Mabel fue a preparar la cena. Apartó la cortina de percal que tapaba la alacena y sacó dos platos. Puso el mantel. Pensó en la desordenada cabaña de los Benson y sonrió para sus adentros. Esther, vestida con aquel mono masculino, rebosante de confianza, moviéndose por la cocina con el pavo muerto. Mabel no había conocido en su vida a una mujer como ella. No era de las que salían discretamente, ni fingían estar indefensas, ni disimulaban sus opiniones con buenas palabras.
La noche anterior George les había estado contando que, varios veranos atrás, Esther había matado a un oso grizzly de casi tres metros en el patio de casa. Estaba sola cuando oyó una fuerte pisada. Cuando miró por la ventana, vio a un oso intentando entrar en el establo. El animal se sostenía sobre los cuartos traseros y descargaba las pezuñas delanteras una y otra vez contra la puerta de madera. Luego se puso a cuatro patas, se calmó, acercó el morro a los troncos y los olisqueó. Mabel se habría sentido aterrada, pero Esther no. Estaba furiosa. No iba a dejar que un oso atacara a sus vacas. Con calma, fue a por el rifle, salió al patio y abatió al animal. Mabel la imaginaba perfectamente: Esther de pie, con los pies ligeramente separados, el brazo firme. Sin vacilaciones ni preocupaciones por temas de decoro.

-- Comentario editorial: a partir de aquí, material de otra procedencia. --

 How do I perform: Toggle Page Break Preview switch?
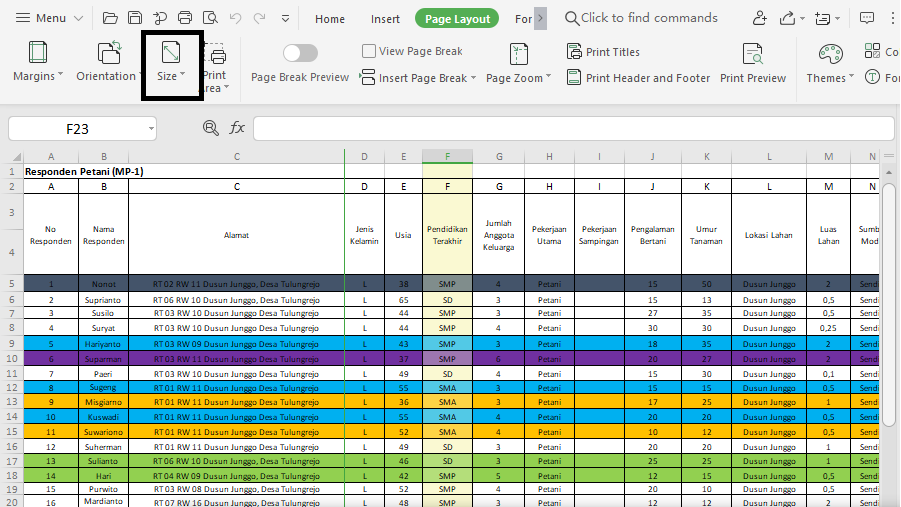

Mabel se hallaba de nuevo en la ventana. La nieve caía con más abundancia, más deprisa. Mientras veía a Jack, que salía del establo con un candil en la mano, la nieve se arremolinó a su alrededor en un círculo de luz. Él volvió la cabeza, como si hubiera notado su mirada, y ambos se observaron a distancia, cada uno envuelto en su propia luz, mientras la nieve caía como un velo entre ellos. Mabel no recordaba cuándo se habían mirado así por última vez y ese instante fue como la nevada: lento e intenso.
Cuando se enamoró de Jack, soñó con que podía volar, que una noche, cálida y negra como la tinta, se elevaría desde el suelo, descalza y en camisón, y flotaría entre las copas de los árboles hasta tocar las estrellas. Era la misma sensación que la embargaba esa noche.
Desde la ventana la noche parecía densa, cada copo dibujaba una lenta y espaciada caída sobre el fondo negro. Era la clase de nieve que hacía que los niños salieran corriendo de las casas, se rieran, volvieran la cara hacia el cielo y giraran en círculos con los brazos extendidos.
Permaneció hechizada, con el delantal puesto y un trapo en la mano. Quizá fuera el recuerdo de ese sueño, o la naturaleza hipnótica de la nieve al caer. Tal vez fuera Esther, con los pantalones de trabajo y la blusa floreada, capaz de matar osos y reírse a carcajadas.
Mabel se quitó el delantal y dejó el trapo en la mesa. Deslizó los pies en las botas, se echó encima uno de los abrigos de lana de Jack y se puso un gorro y unos mitones.
Al salir notó el aire limpio y fresco contra la cara, y olió el humo de la leña en el horno. Dejó que la nieve flotara a su alrededor, y luego hizo lo que habría hecho de niña: levantó la cara hacia el cielo y chasqueó la lengua. El torbellino blanco se espesaba y ella empezó a girar despacio. Los copos cayeron en sus mejillas y párpados, mojándole la piel. Se paró y observó cómo la nieve se posaba en las mangas del abrigo. Por un momento contempló la forma de un solo copo antes de que se fundiera en la lana. Desapareció enseguida.
La nieve crecía a sus pies. Ella le propinó un puntapié suave, y la notó húmeda y pesada. Nieve para hacer bolas. Cogió un puñado con la mano desnuda. Era compacta y se ajustaba a la palma de su mano. Se puso los guantes y la amasó hasta darle forma.
Oyó los pasos de Jack, acercándose, y levantó la mirada a tiempo de verlo dirigirse a la cabaña. Él la observaba sorprendido. Mabel apenas salía, y nunca de noche. La reacción de Jack despertó en ella un impulso infantil e imprevisible. Acarició la bola de nieve, observó a Jack y le esperó. Cuando lo tuvo cerca, se la lanzó; desde el momento en que la bola abandonó su mano, supo que era un gesto descabellado y se preguntó qué pasaría a continuación. La bola de nieve le dio en la pierna, justo encima del borde de la bota.